Significance. If the empirical gains prove robust and reproducible, the method would offer a practical, zero-training route to improve accuracy of existing checkpoints at inference time across multiple architectures. The absence of any parameter-free derivation, machine-checked analysis, or falsifiable prediction tied to the ODE limit, however, keeps the conceptual contribution modest even if the numbers hold.
major comments (2)
- [Abstract / Motivation] Abstract and motivation section: the claim that a pre-norm transformer block constitutes a forward Euler discretization of an ODE (so that damping turns naive looping into a refinement) is asserted without derivation of the continuous limit, without verification that the block satisfies consistency or Lipschitz conditions required for Euler convergence, and without analysis showing that the damping factor reduces local truncation error. This justification is load-bearing for the central claim that the reported gains arise from improved approximation quality rather than from effective depth, implicit regularization, or an empirical schedule.

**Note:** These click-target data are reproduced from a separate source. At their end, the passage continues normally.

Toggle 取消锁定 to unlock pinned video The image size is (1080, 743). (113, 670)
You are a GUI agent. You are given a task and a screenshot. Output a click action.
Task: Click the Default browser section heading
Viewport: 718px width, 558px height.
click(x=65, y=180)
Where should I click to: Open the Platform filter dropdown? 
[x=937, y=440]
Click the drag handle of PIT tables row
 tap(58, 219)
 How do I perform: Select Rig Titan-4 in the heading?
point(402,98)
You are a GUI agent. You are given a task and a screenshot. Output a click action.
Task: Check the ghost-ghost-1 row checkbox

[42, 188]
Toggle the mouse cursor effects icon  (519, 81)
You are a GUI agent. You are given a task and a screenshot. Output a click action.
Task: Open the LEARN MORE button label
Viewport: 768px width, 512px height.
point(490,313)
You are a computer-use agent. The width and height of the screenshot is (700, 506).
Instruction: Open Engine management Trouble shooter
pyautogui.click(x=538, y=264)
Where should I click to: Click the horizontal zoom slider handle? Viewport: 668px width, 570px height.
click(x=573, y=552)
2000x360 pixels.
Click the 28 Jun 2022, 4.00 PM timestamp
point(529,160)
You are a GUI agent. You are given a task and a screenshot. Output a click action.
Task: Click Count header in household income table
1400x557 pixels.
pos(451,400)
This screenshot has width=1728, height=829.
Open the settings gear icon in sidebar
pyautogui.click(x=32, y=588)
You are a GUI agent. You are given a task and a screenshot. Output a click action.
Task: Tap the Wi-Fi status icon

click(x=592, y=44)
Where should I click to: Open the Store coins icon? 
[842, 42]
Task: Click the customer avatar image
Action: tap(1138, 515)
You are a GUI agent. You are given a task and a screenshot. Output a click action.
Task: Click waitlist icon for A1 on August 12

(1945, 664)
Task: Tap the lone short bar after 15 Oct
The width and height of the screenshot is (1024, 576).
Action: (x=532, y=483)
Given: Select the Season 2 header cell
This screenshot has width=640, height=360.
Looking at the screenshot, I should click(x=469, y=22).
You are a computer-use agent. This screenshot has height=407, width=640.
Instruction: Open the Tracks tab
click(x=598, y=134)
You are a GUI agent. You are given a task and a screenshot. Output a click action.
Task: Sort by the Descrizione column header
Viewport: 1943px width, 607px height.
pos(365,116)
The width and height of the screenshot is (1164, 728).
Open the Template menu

- [Experiments] Experimental results (reported gains): the improvements (+2.64 pp, +1.14 pp, +1.20 pp) are presented without error bars, without controls that isolate the damping schedule from other looping variants, and without implementation details on how the damping factor is chosen or applied inside the block. Absent these, it is impossible to attribute success specifically to the ODE-refinement mechanism.
minor comments (1)
- [Abstract] The abstract states that seven model families were tested but lists only three concrete models; a table or explicit list of all families and checkpoints would improve clarity.
Simulated Author's Rebuttal
We thank the referee for their thoughtful comments on our work. We respond to each major comment below and outline the revisions we will make to strengthen the manuscript.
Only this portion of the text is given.